Build a Production RAG Pipeline End to End (2026)

Retrieval Augmented Generation (RAG) pipelines are often described as "just connecting a retriever to a generator," but the real magic, and the most surprising truth, is that the generator’s performance is almost entirely dictated by the quality of the retrieved context, not by its own inherent capabilities.

Let’s walk through building a production-ready RAG pipeline. We’ll use LangChain for orchestration, OpenAI for the LLM, and ChromaDB as our vector store.

1. Data Loading and Preprocessing

First, we need to load our documents. For this example, let’s imagine we have a collection of PDF technical manuals.

from langchain_community.document_loaders import PyPDFLoader

loader = PyPDFLoader("technical_manual.pdf")
documents = loader.load()

Next, we split these documents into smaller chunks. This is crucial because LLMs have context window limits, and smaller chunks allow for more precise retrieval.

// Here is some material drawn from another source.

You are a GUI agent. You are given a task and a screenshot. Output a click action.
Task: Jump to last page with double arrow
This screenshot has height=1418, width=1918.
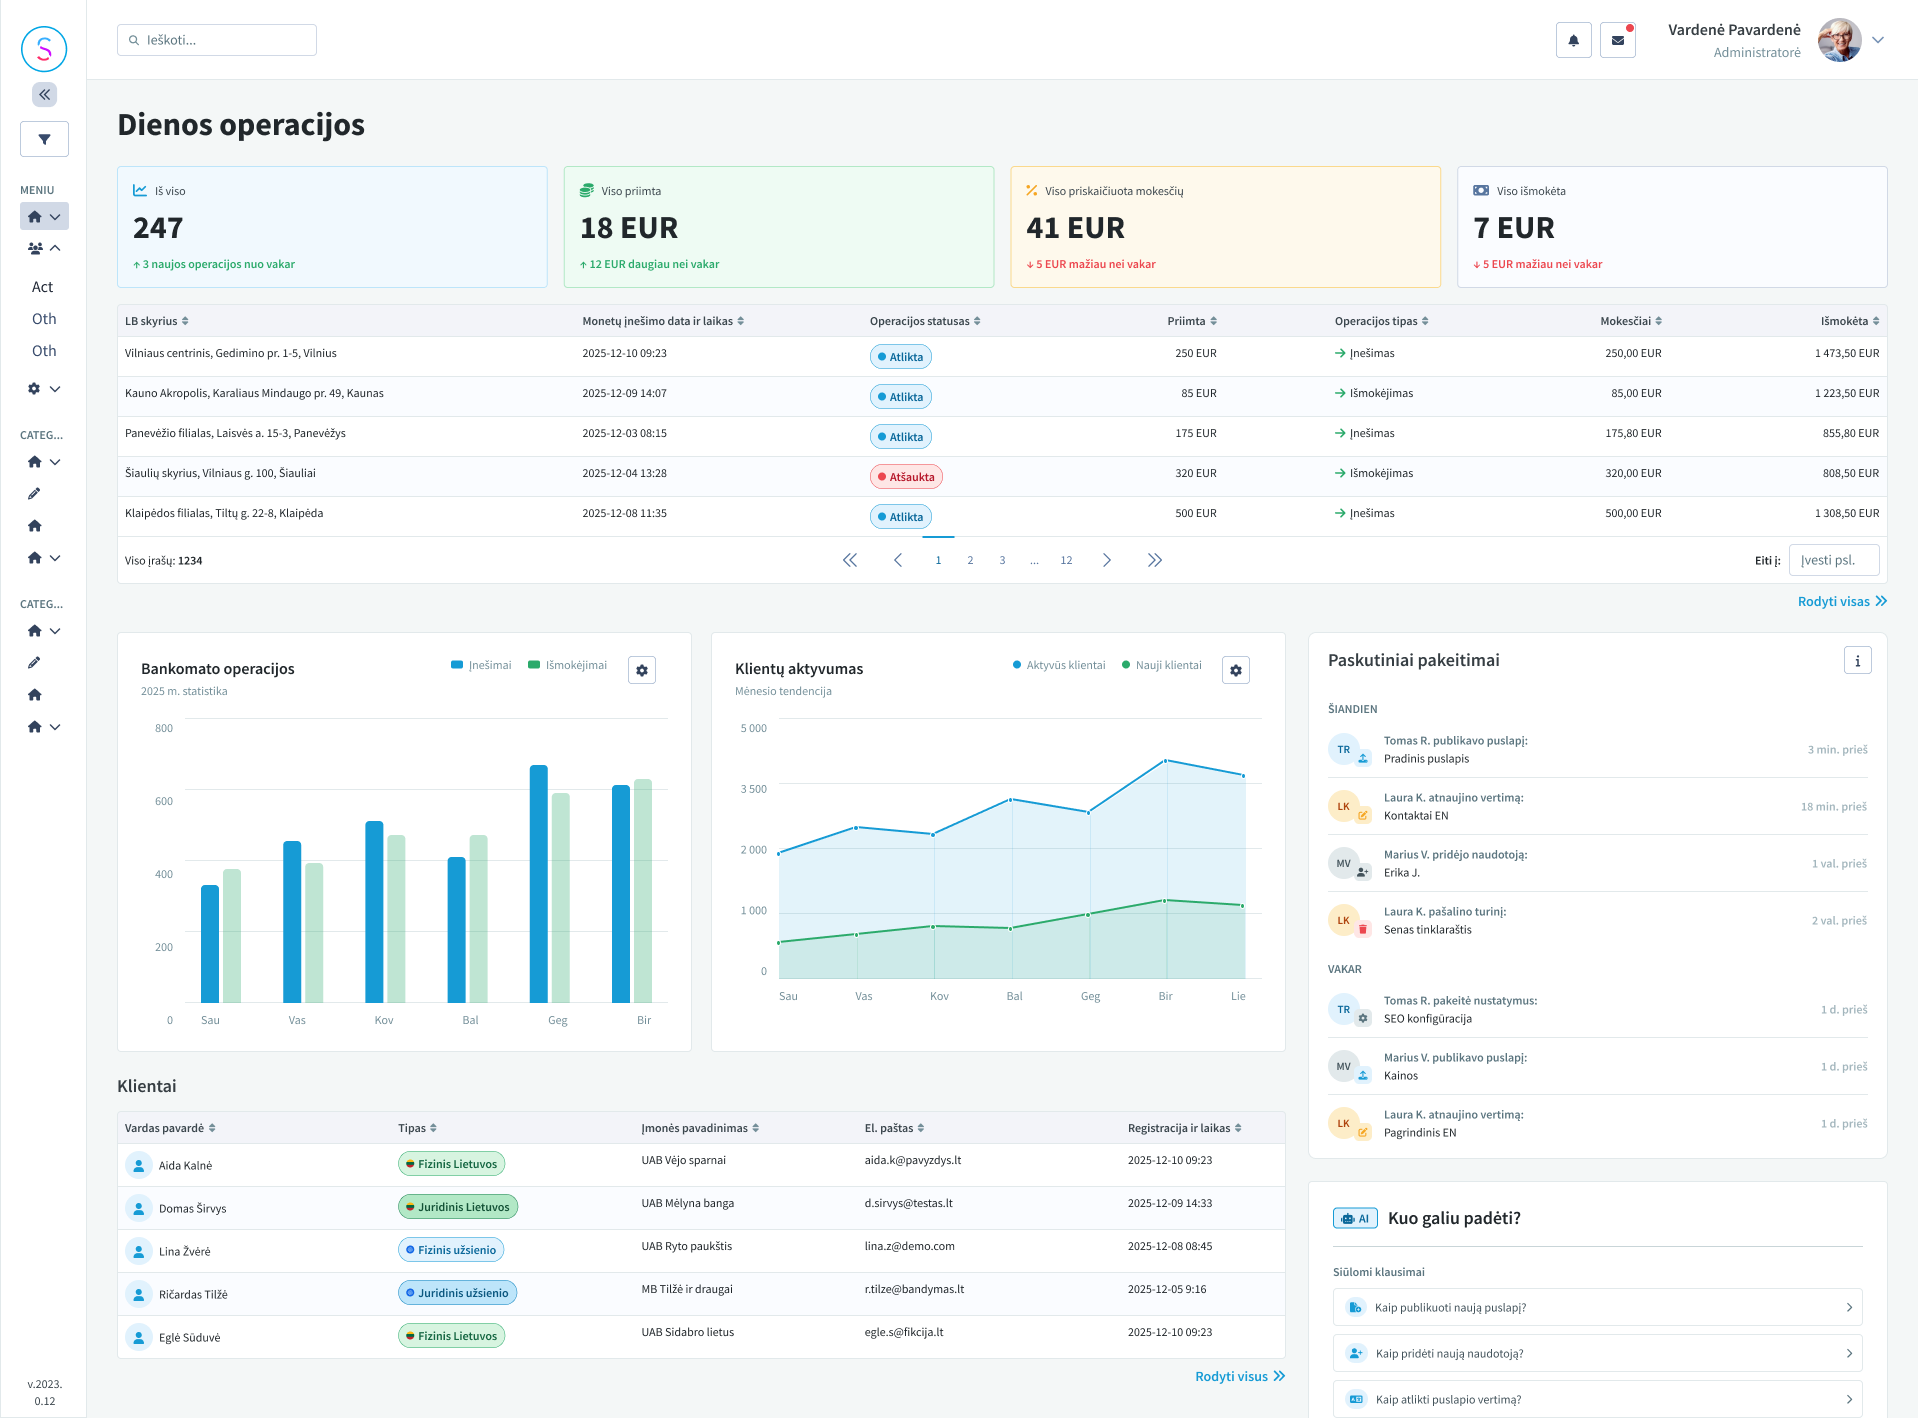tap(1154, 560)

from langchain.text_splitter import RecursiveCharacterTextSplitter

text_splitter = RecursiveCharacterTextSplitter(chunk_size=1000, chunk_overlap=150)
docs = text_splitter.split_documents(documents)

chunk_size determines the maximum token count for each chunk, and chunk_overlap ensures that semantic continuity is maintained across adjacent chunks, preventing information loss at the boundaries.

2. Embedding and Indexing

Now, we need to convert these text chunks into numerical representations (embeddings) that our vector store can understand. We’ll use OpenAI’s text-embedding-ada-002 model.

from langchain_openai import OpenAIEmbeddings
from langchain_community.vectorstores import Chroma

embeddings = OpenAIEmbeddings(model="text-embedding-ada-002")

# Create a Chroma vector store
# We'll persist this to disk for later use
vectorstore = Chroma.from_documents(
    documents=docs,
    embedding=embeddings,
    persist_directory="./chroma_db"
)

The persist_directory argument tells Chroma where to save the index. This is vital for production; you don’t want to re-embed and re-index your entire knowledge base every time your application restarts.

3. Retrieval

When a user asks a question, we’ll use the vector store to find the most relevant chunks of text.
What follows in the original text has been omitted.